— What you are asked to do —
From the line containing "Task: Open the Help me choose link" through the last line of the entries, output the text exactly. Pictures stay out.

Saved data entries

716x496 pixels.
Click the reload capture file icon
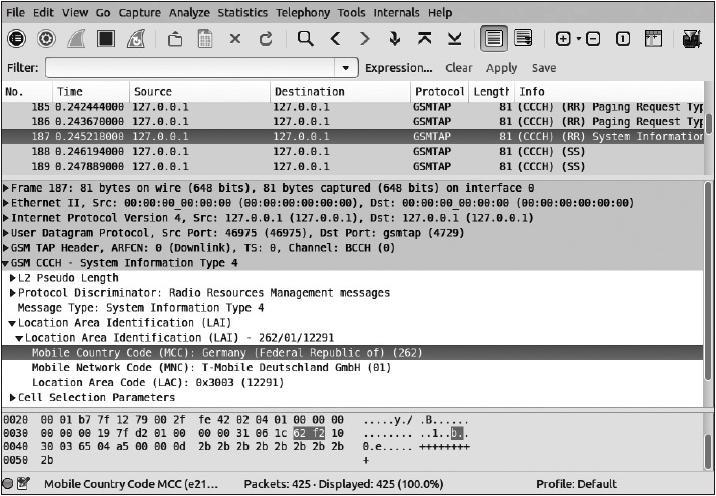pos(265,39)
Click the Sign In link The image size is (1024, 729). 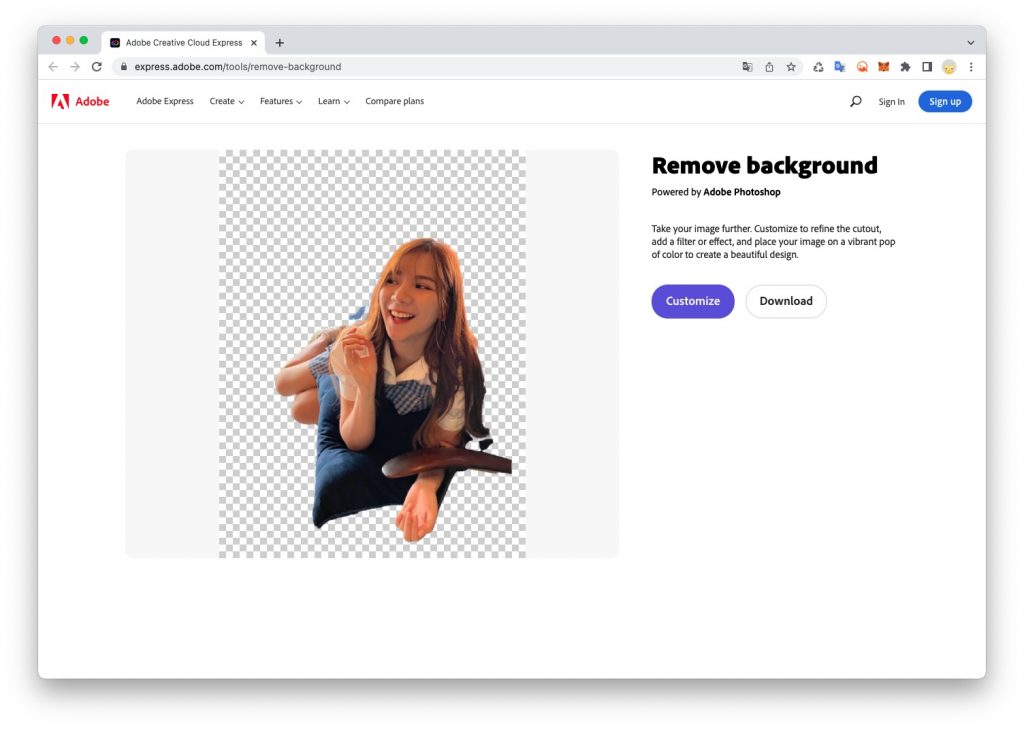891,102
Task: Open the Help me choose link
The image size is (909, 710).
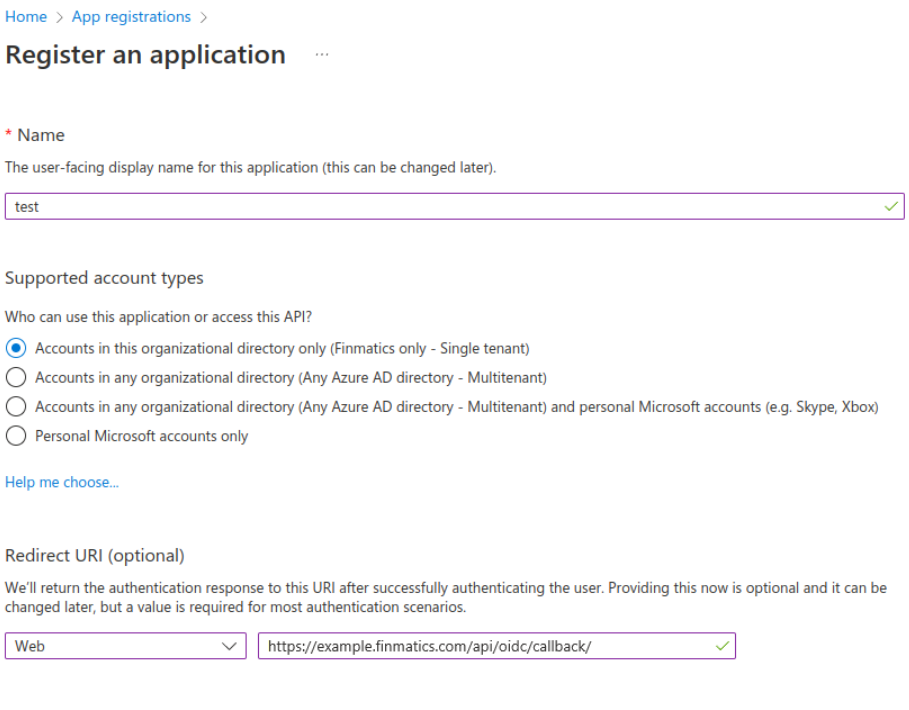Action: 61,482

— Reply to the task —
Task: Open the Help me choose link
The image size is (909, 710).
Action: 61,482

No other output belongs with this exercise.